Vu la procédure suivante :
Par une requête, enregistrée le 27 juillet 2021, la société " Le Liberté ", représentée par Me Scetbon, demande au tribunal :
1°) d'annuler l'arrêté du 19 juillet 2021 par lequel la préfète du Val-de-Marne a ordonné la fermeture administrative de l'établissement " Le Liberté " pour une durée d'un mois à compter de la notification de l'arrêté ;
2°) de mettre à la charge de l'Etat une somme de 3 000 euros en application des dispositions de l'article L. 761-1 du code de justice administrative.
La requête a été communiquée à la préfète du Val-de-Marne qui n'a pas produit de mémoire en défense.
Une demande de maintien de la requête a été adressée par le tribunal le 16 mars 2022 invitant l'établissement " Le Liberté " à confirmer expressément, dans le délai d'un mois, le maintien de ses conclusions.

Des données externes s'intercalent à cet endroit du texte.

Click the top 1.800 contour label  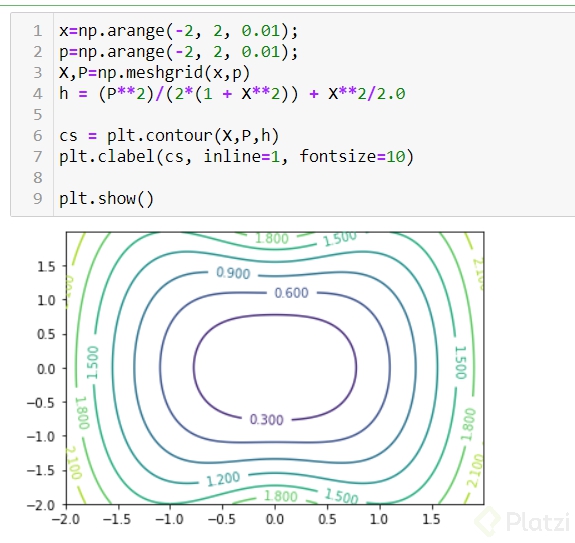tap(272, 238)
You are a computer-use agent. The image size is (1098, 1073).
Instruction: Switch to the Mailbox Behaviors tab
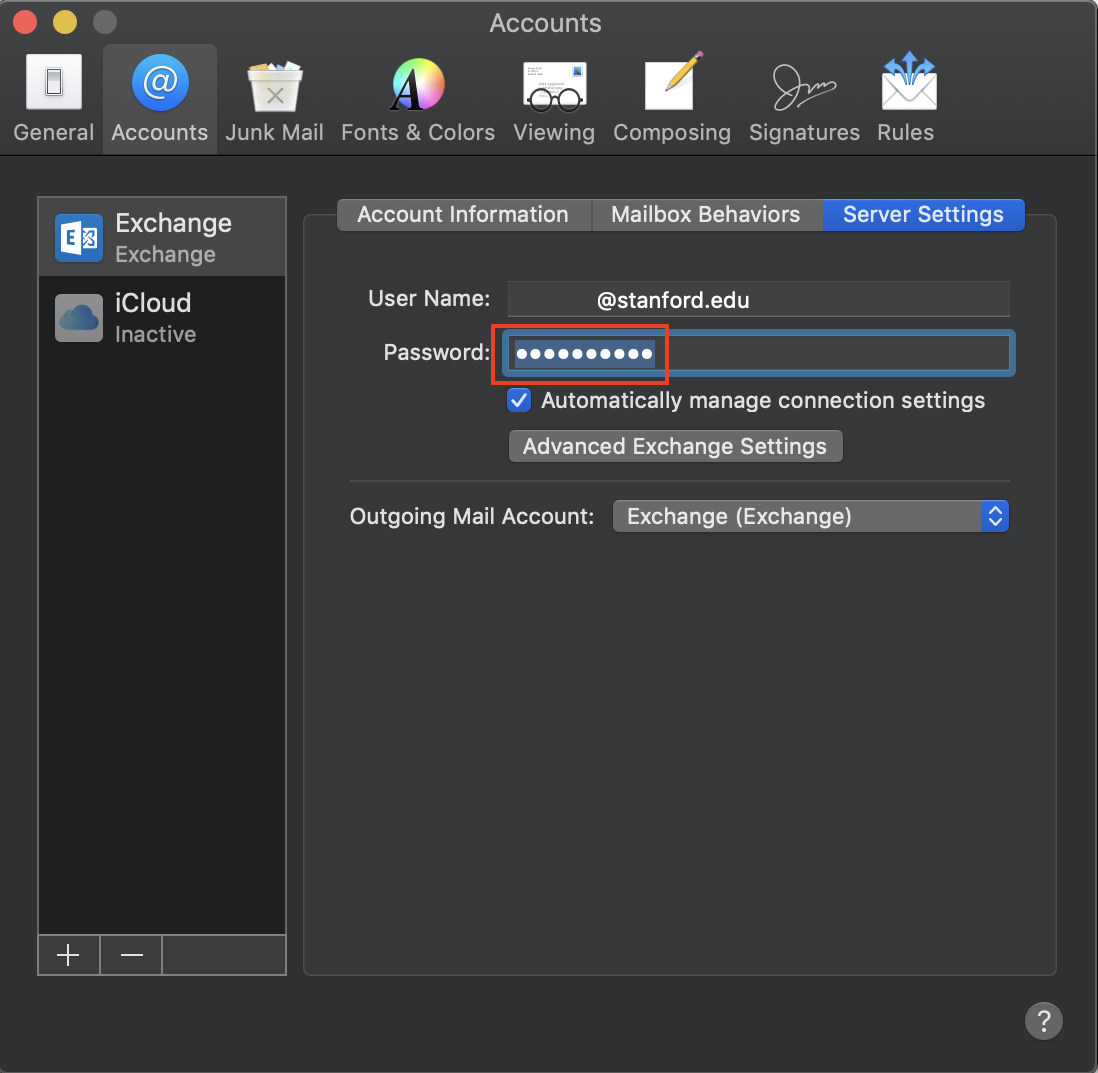click(x=705, y=215)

Vu les autres pièces du dossier.
Vu le code de justice administrative.
Considérant ce qui suit :
1. L'article R. 222-1 : " Les présidents de tribunal administratif () et les présidents de formation de jugement des tribunaux () peuvent, par ordonnance : / 1' donner acte des désistements ; () " ;
2. Aux termes de l'article R. 612-5-1 du code de justice administrative : " Lorsque l'état du dossier permet de s'interroger sur l'intérêt que la requête conserve pour son auteur, le président de la formation de jugement (), peut inviter le requérant à confirmer expressément le maintien de ses conclusions. La demande qui lui est adressée mentionne que, à défaut de réception de cette confirmation à l'expiration du délai fixé, qui ne peut être inférieur à un mois, il sera réputé s'être désisté de l'ensemble de ses conclusions. "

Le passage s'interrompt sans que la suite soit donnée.